Il ricordo di genitori
Emanuele era un papà separato, aveva un figlio di 6 anni, che aveva lasciato ai nonni a Cave. La mamma Franca ripercorre gli ultimi momenti di vita del figlio: «Era tornato lunedì 8, no, non stava male, i giorni successivi si è sentito peggio e ha chiamato il 118, troppo tempo è passato, ora è morto». Asintomatico o meno, Emanuele dunque è andato al lavoro e a questo punto dovranno essere sottoposti a verifiche tutti i colleghi con cui è venuto a contatto nel call center di Settecamini. Oggi fanno sapere dall’Unità di crisi della Regione sarà svolto un sopralluogo della Asl Rm2 presso il call center per una prima indagine epidemiologica.
Le attività sportive
Il giovane uomo viene descritto come uno sportivo. Aveva a lungo fatto nuoto agonistico, ricorda la mamma in lacrime, poi si era dato al basket, sempre a Cave, sempre a livello agonistico. «Quando si è sentito male ha chiamato il 118, ha cominciato ad avere la febbre. Gli hanno detto di stare a casa, ma le sue condizioni peggioravano, è arrivato lunedì in ambulanza a Tor Vergata, ieri sera è morto. Prima in una situazione stabile che si è poi aggravata, una crisi respiratoria se l’è portato via». Un dolore troppo grande, perdere un figlio così in pochi giorni senza poterlo vedere, senza stargli vicino. «Non ha mai fumato, era un salutista, faceva sport, non prendeva medicine. E se ne è andato così. In viaggio era assieme a degli amici, anche loro stanno in quarantena, stanno tutti bene». Dice anche il papà Guglielmo, ex direttore della metro A: «Era sanissimo, non fumatore. Nessuna malattia».

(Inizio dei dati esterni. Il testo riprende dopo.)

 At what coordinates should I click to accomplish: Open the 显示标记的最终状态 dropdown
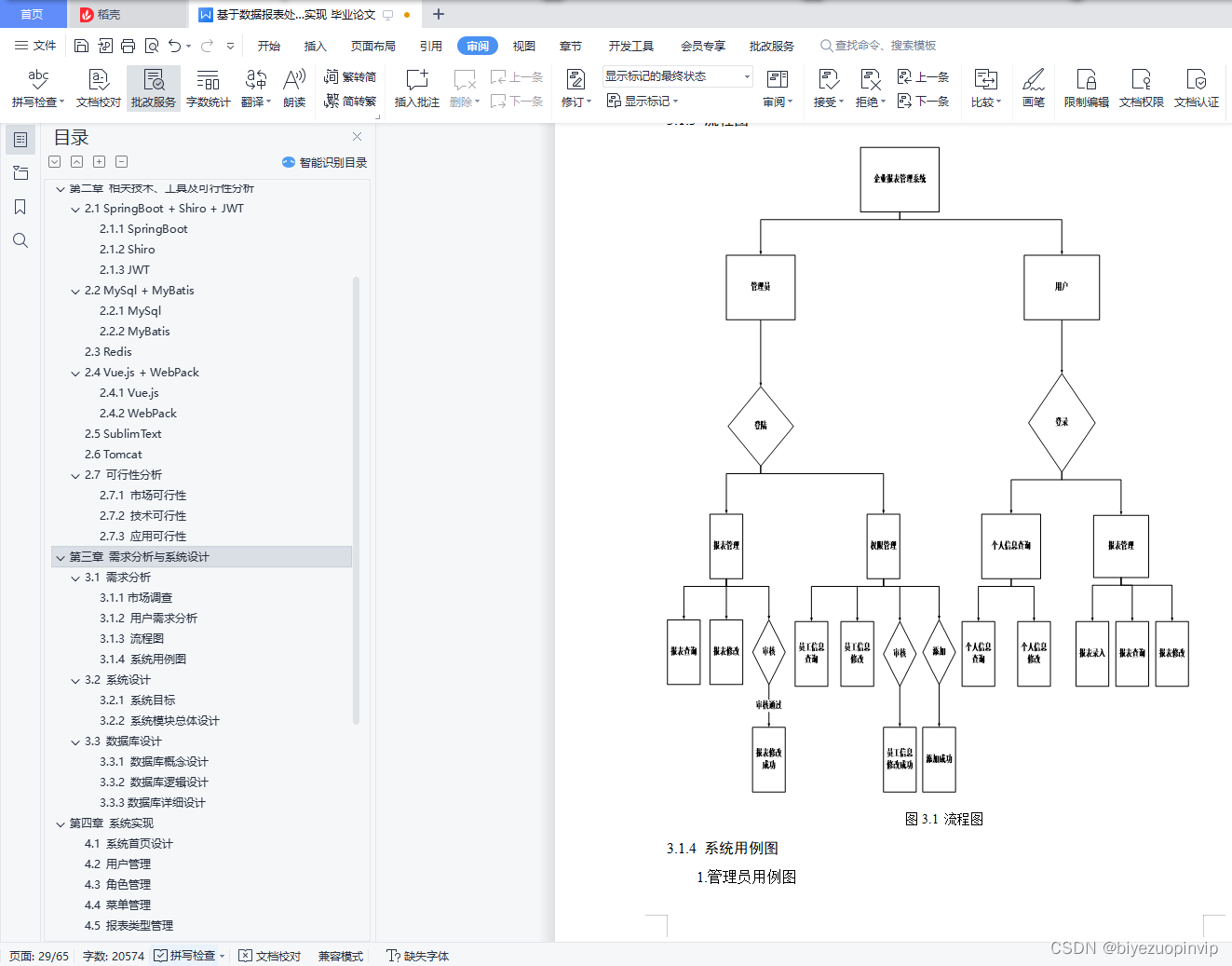click(x=676, y=76)
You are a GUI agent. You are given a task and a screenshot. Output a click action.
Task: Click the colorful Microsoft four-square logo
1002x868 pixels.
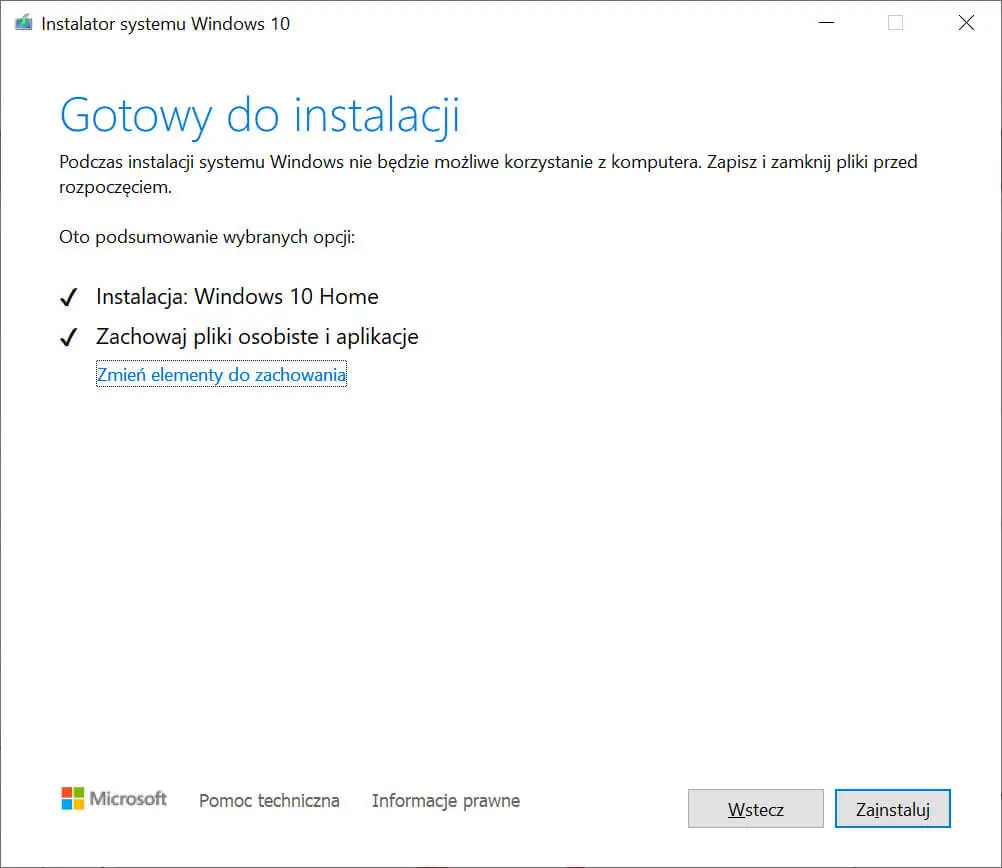tap(73, 799)
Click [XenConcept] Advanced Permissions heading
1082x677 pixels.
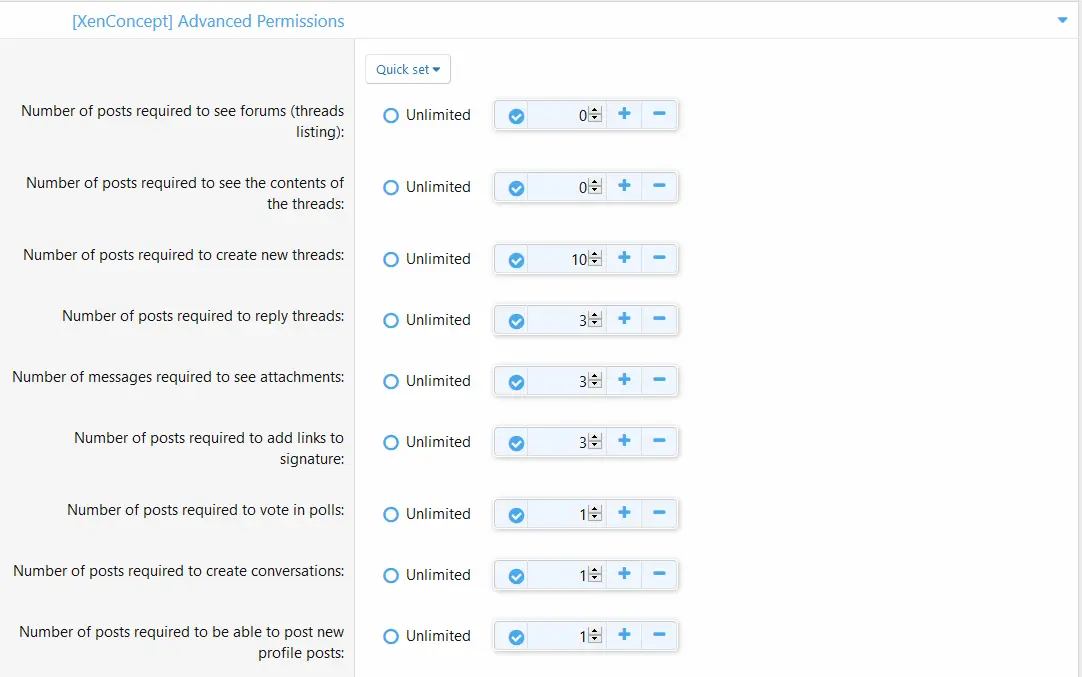tap(208, 21)
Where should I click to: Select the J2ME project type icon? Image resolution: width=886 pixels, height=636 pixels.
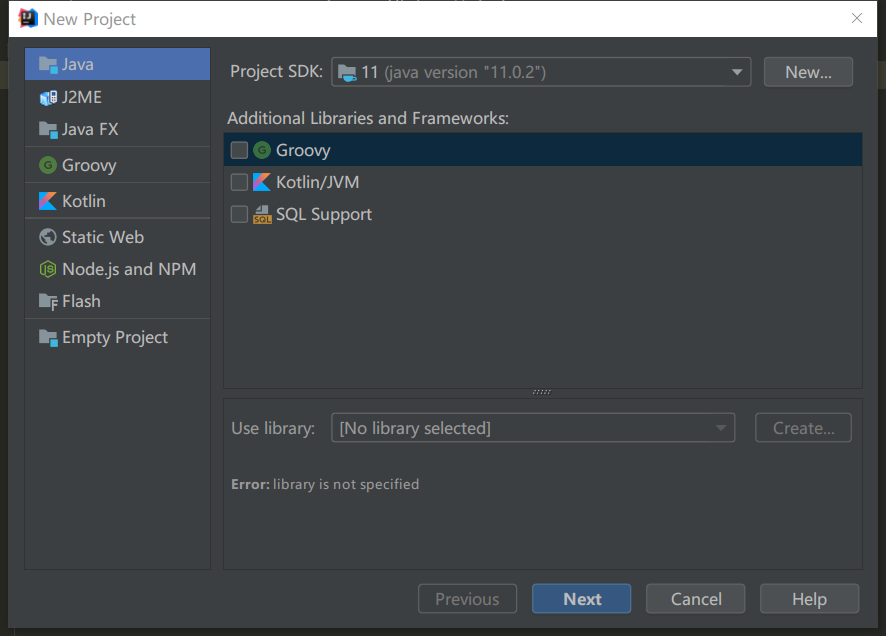tap(47, 97)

Non era ancora passato a salutare il figlio, rimasto con i nonni Franca e Guglielmo, poi non si è sentito bene e ha evitato ogni contatto. A quanto pare Emanuele era tornato a lavorare ma non si è sentito bene, ora tra i 4mila dipendenti della Youtility service è scoppiato il panico, giustamente. «Non siamo stati avvisati fino a quando non è morto». Da oggi e per alcuni giorni resteranno tutti a casa.
Il dramma in paese
La notizia della morte del giovane ha sconvolto la comunità di Cave. A darne comunicazione ufficiale la pagina social Città di Cave con un messaggio: «Apprendiamo, con profondo dolore, della notizia della scomparsa del nostro giovane concittadino Emanuele, residente a Roma, colpito dal Covid-19. A nome di tutta la Città di Cave, siamo vicini ai familiari a cui si esprime sentito cordoglio». Il sindaco Angelo Lupi: «Siamo sconvolti. Sono molto legato ai genitori di Emanuele e proprio ieri, saputo della malattia, avevo parlato con il padre che era incredulo e scosso per questa vicenda». Sotto al messaggio del Comune, in centinaia, con un saluto o un pensiero, ricordano questo ragazzone, sempre sorridente, che aveva giocato per anni nella squadra di basket del paese. Ed anche Youtility center ricorda con «estremo dolore e cordoglio la notizia della morte dell’amico e collega Emanuele», stringendosi «intorno alla sua famiglia con un caro e sincero abbraccio».
La morte di Emanuele, che soltanto l’autopsia disposta dalla Asl dirà con esattezza da cosa sia stata determinata, a Cave non desta preoccupazioni, visto che dal suo ritorno in Italia non aveva avuto modo di incontrare familiari e amici, ma sul posto di lavoro getta molti colleghi in uno stato di tensione visto che, a quanto pare, prima di chiamare il 118 ed essere portato in ospedale, il giovane si sarebbe recato al lavoro per due giorni, il che esporrebbe i colleghi a rischio contagio.